=== Work task ===
Your task is to filter the data below down to the lines holding "icon".
===== Source material =====
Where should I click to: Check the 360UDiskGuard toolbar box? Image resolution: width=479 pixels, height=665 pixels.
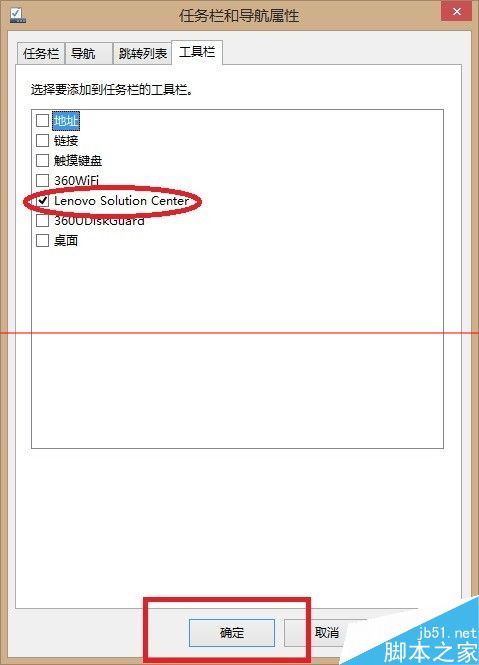tap(42, 221)
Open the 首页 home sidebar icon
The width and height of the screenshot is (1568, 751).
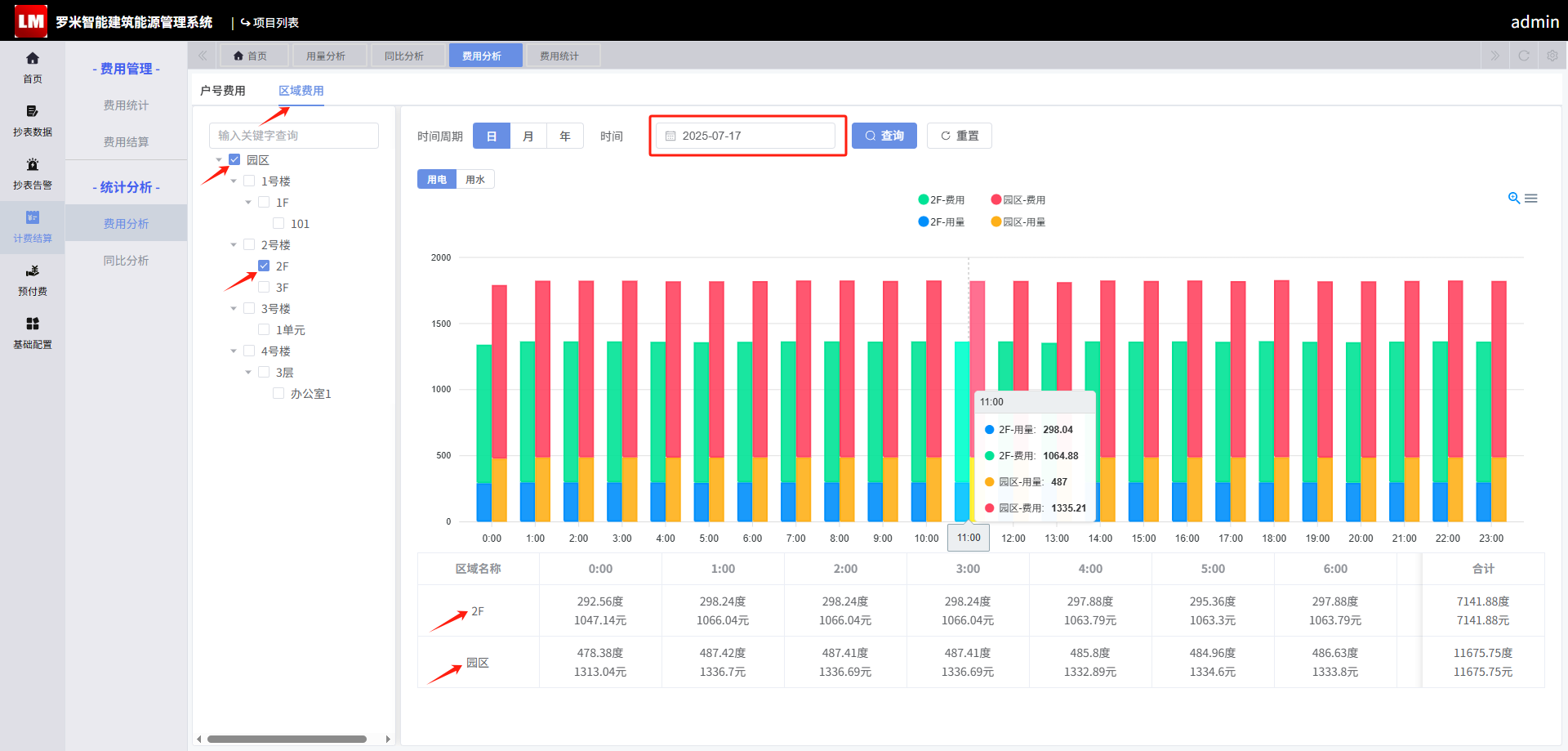[33, 59]
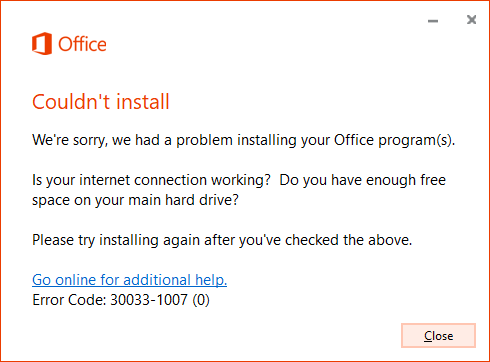Click the word "Office" in the sorry message

(x=354, y=140)
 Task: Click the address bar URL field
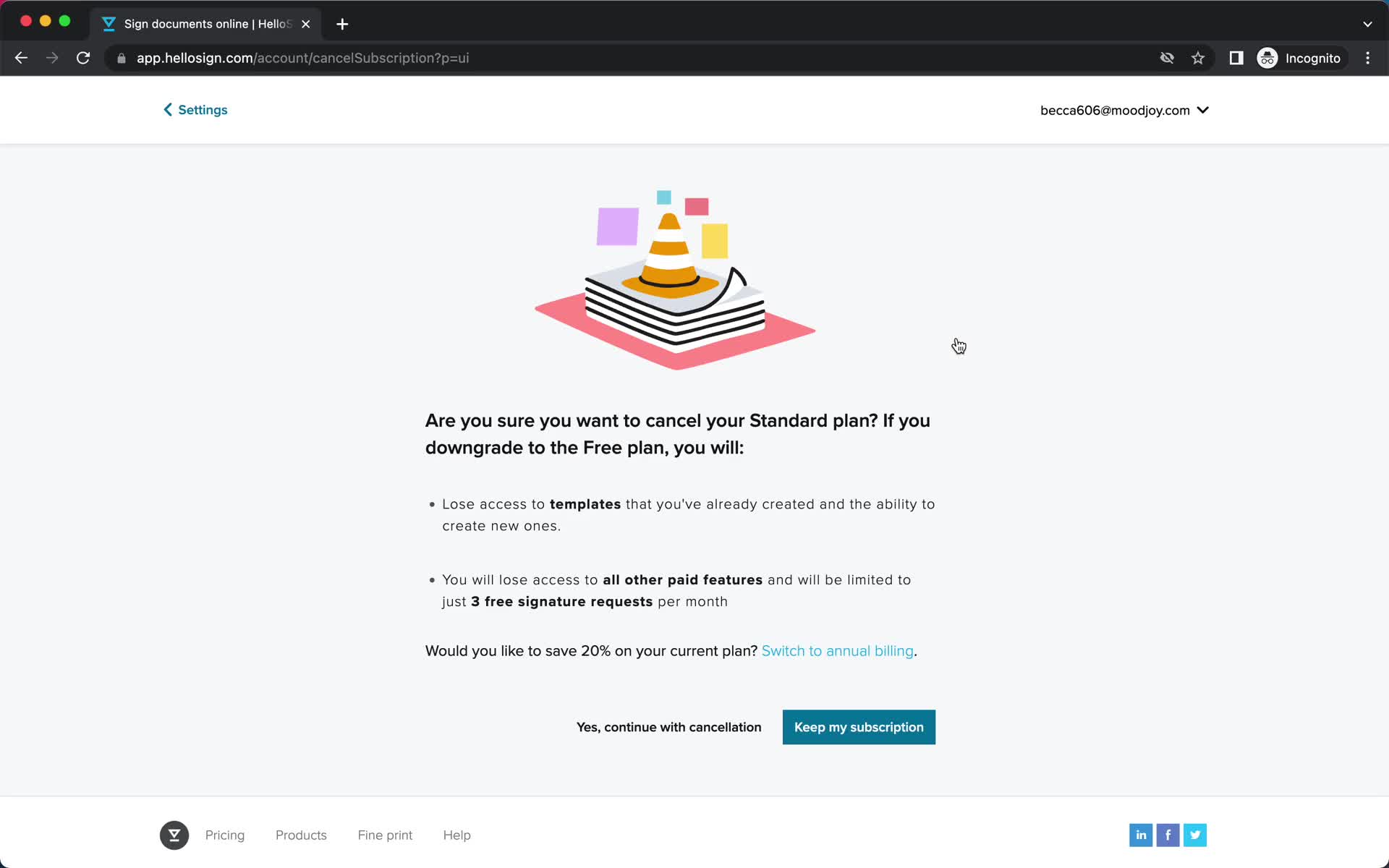click(303, 57)
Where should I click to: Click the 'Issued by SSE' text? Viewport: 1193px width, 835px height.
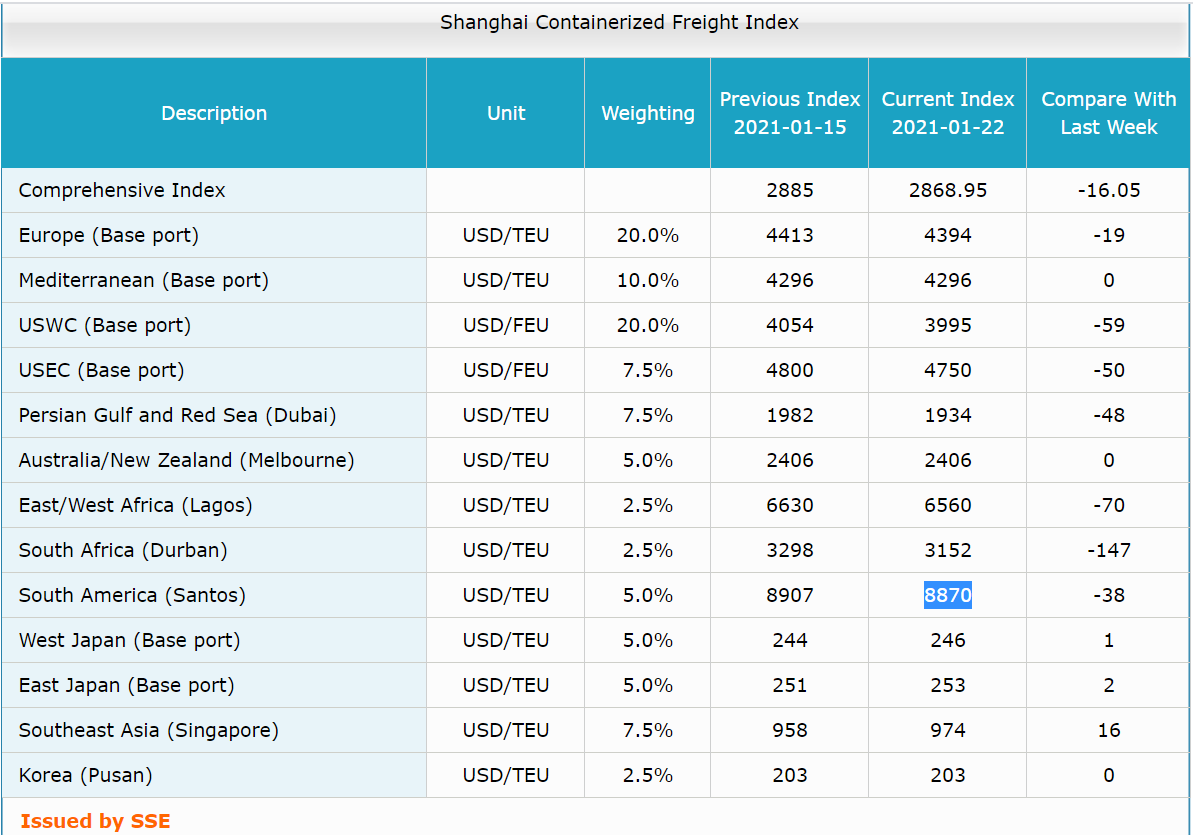(95, 821)
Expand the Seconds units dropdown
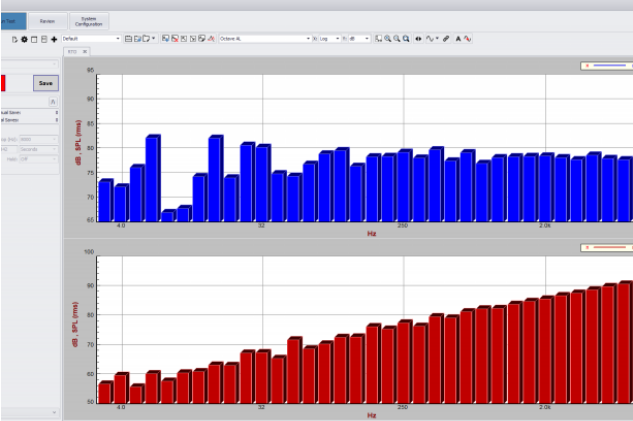633x421 pixels. (x=54, y=149)
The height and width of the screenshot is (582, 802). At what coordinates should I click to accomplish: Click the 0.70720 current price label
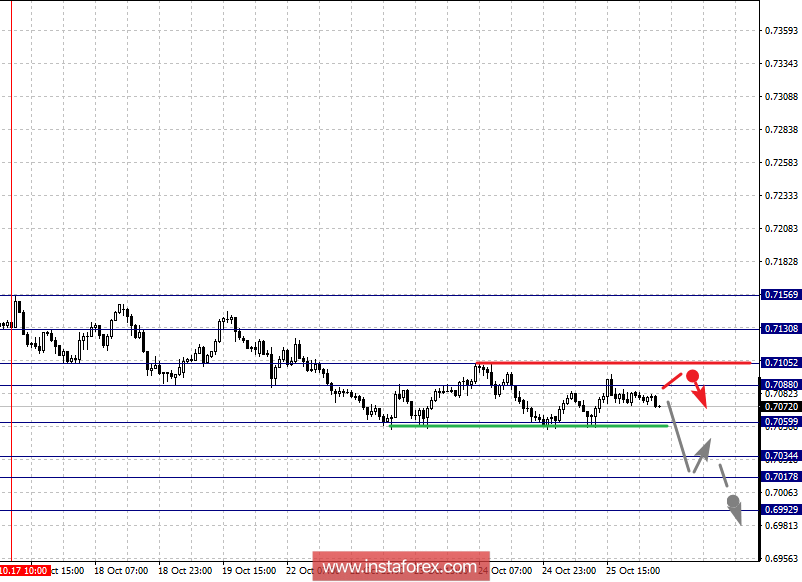tap(780, 407)
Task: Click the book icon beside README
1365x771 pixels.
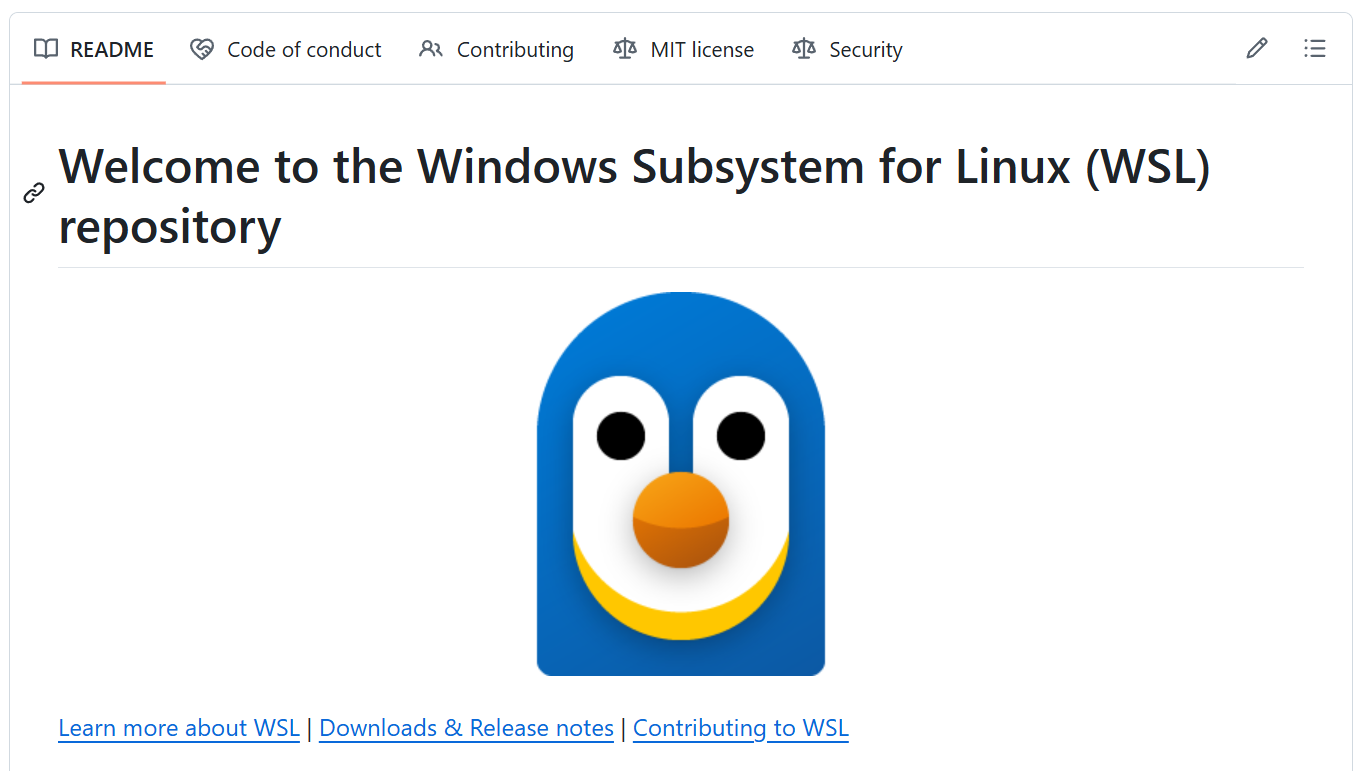Action: pyautogui.click(x=46, y=49)
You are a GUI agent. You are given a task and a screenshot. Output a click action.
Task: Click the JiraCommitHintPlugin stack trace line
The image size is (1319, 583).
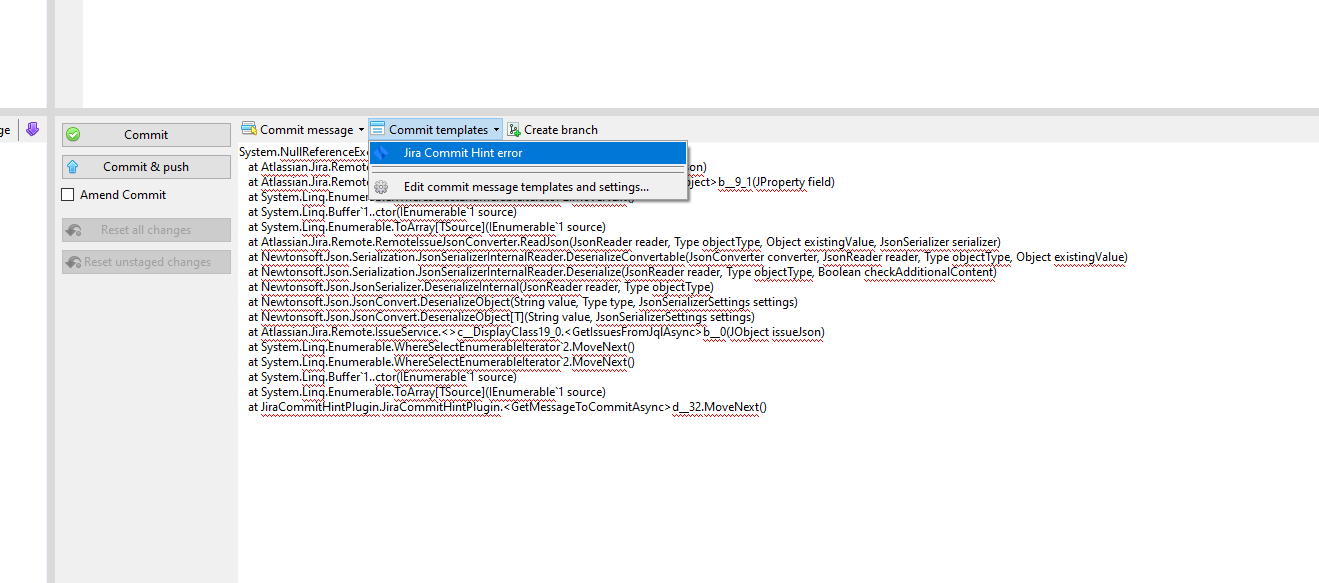point(507,407)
=====
=== Exercise result ===
Open the 首页 home sidebar icon
Task: Click the book icon beside README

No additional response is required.